Patient: Could you tell me where I should go to get my bloods done, Nurse?
Nurse: (pointing) Yes, of course, sir. You just follow the little red dots on the floor and you'll get to Phlebotomy.
Patient: Red dots?
Nurse: Yes, they're painted on the floor all along the corridor. They'll lead you there.
Yes, I know. You can't believe it either.
Here's how I think the conversation could have developed ....
Patient: Oh, thank you. Well, after my bloods, I have an appointment with Urology. Can you direct me there?
Nurse: Oh, you just follow the yellow line down that corridor there, then turn left.
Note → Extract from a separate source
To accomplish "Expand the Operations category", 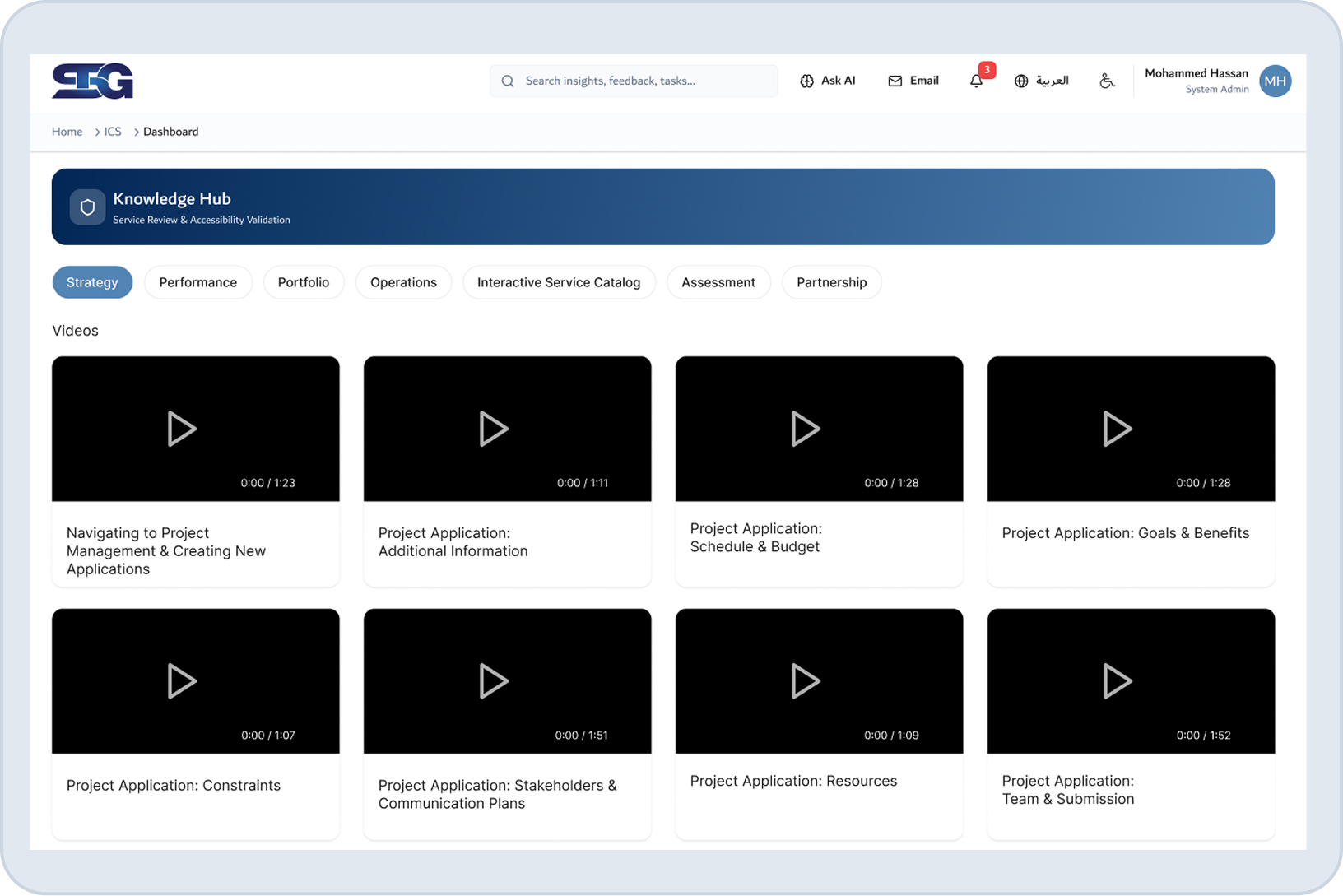I will click(403, 282).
Patient: Next week I'm coming with my wife to the Gynaecologist. Where's that?
Nurse: Oh, that's just down this corridor opposite. There's a Fallopian tube drawn along the wall - follow that, and then turn left when the tube changes to little egg designs. You'll see those developing into foetuses and then when you reach the big fat baby, you're there. The consulting areas are labelled Womb 1, 2 and 3.
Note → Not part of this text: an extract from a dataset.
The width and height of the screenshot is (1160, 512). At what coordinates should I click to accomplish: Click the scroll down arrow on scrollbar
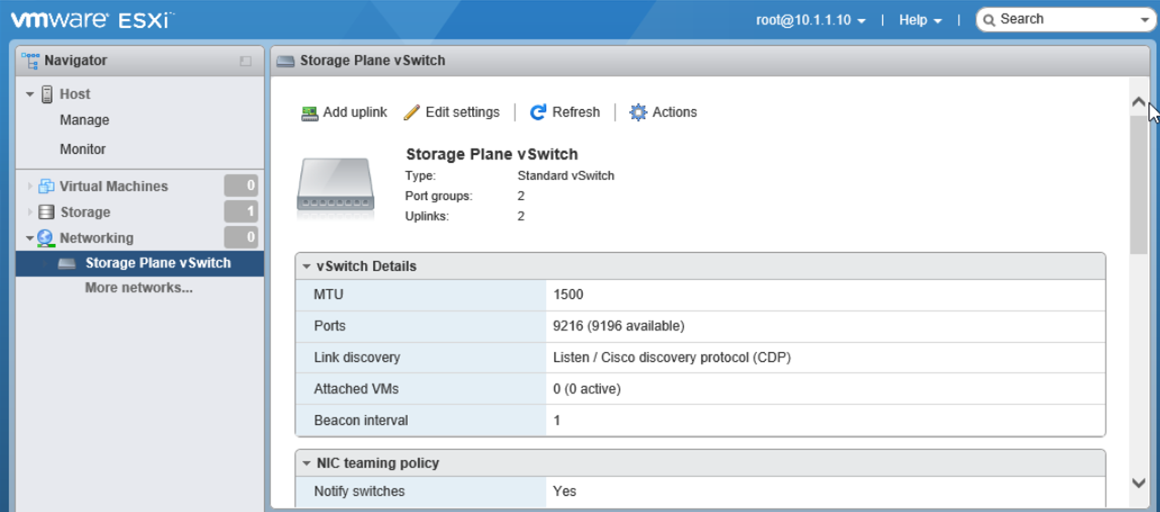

Patient: What about the skin consultant - Dermatology? Can you tell me where that is? I'm bringing a friend in a fortnight. Someone said it's the corridor with the flower designs on the floor.
Nurse: They're not flower designs. That's ringworm. Just follow the circles and you'll get to the skin clinic without a hitch.
Patient: I'm having terrible problems with my joints, so my doctor said he'd get me an appointment with the Rheumatologist. Where's that?
Nurse: Ah, now that's where we make it really fun for you. The route begins at the automatic doors, where you'll see some foot bones drawn on the floor. Your job is to find the knee bones. The knee bones are connected to the thigh bones. The thigh bones are connected to the hip bones. Carry on like that, and when you get to the door with the skull on it, that's the Rheumatologist. Well, that's not the Rheumatologist; that's just the picture that's on his door.
Patient: Isn't that quite a long walk?
Nurse: The fun element will take your mind off the severe joint pain and decreased mobility, sir. That's the whole idea. It's called patient care.
Patient: I think I'd end up at the mortuary if I tried to do that walk.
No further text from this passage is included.